*WHAT TO DO*
In the following listing, find the lines containing "computer" and report them.

[Opening DATASET EXTRACT section]

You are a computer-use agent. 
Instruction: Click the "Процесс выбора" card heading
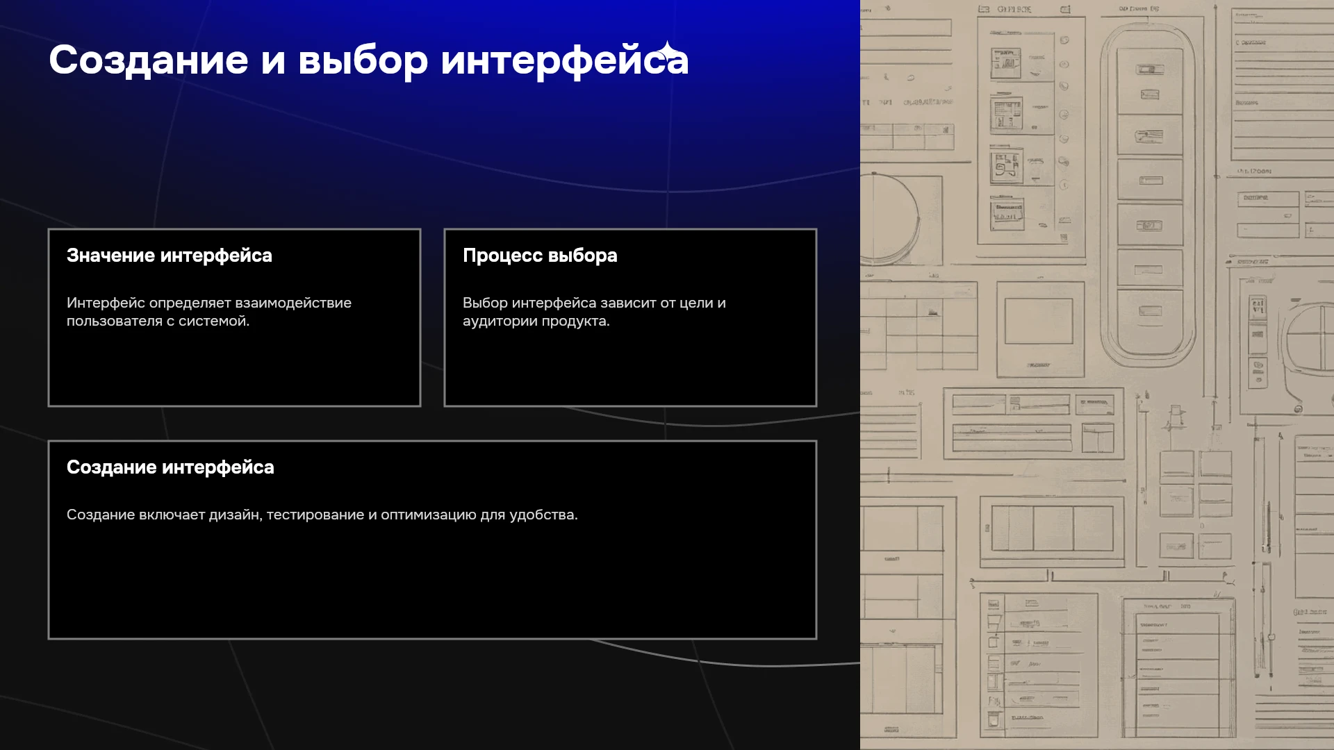540,256
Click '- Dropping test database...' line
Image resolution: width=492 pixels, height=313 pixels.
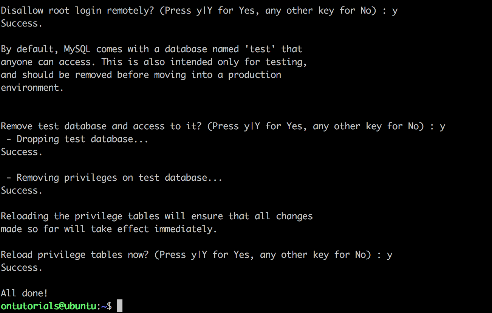pyautogui.click(x=77, y=139)
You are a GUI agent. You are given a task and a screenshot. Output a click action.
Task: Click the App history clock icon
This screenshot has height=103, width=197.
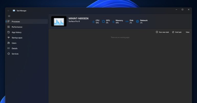tap(9, 32)
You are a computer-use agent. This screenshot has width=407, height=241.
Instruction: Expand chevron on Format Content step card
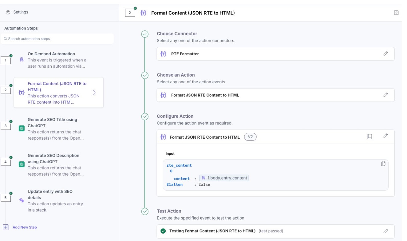[94, 93]
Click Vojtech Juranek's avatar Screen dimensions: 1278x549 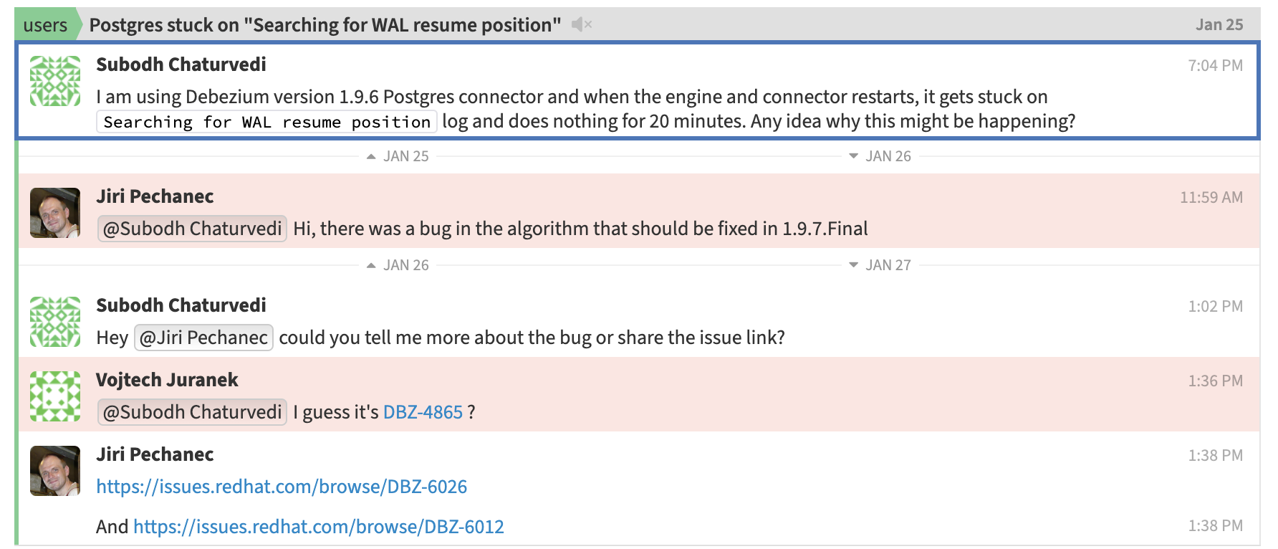point(54,396)
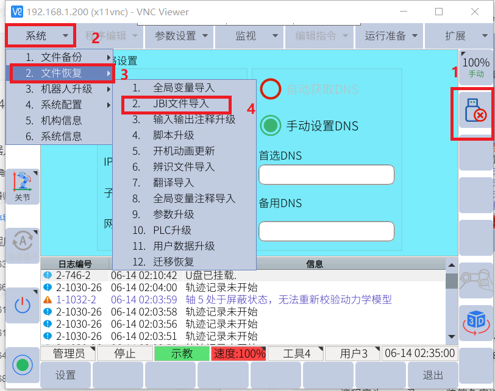495x391 pixels.
Task: Click the green circle status button
Action: (x=23, y=365)
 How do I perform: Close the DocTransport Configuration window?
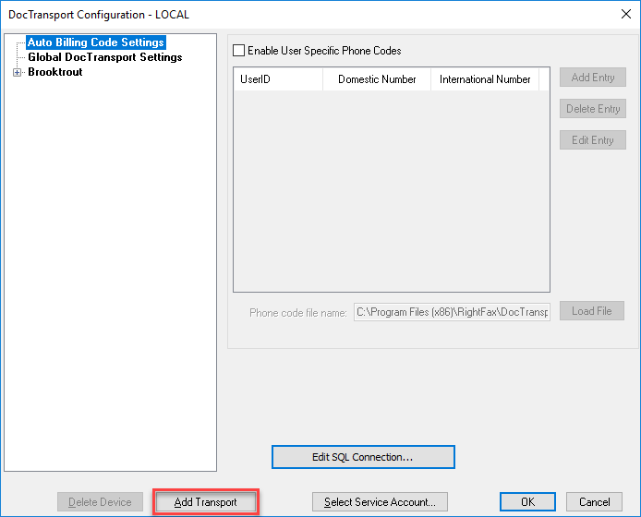pyautogui.click(x=624, y=14)
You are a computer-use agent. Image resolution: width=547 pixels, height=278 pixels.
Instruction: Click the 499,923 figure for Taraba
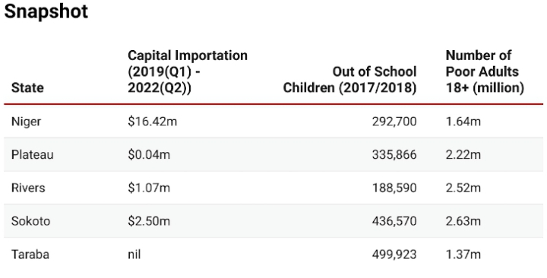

[Closing DATASET EXTRACT section]

*SOLVED EXERCISE*
You are a computer-use agent. 
You are a computer-use agent. This screenshot has width=407, height=241.
You are a computer-use agent. Image resolution: width=547 pixels, height=278 pixels.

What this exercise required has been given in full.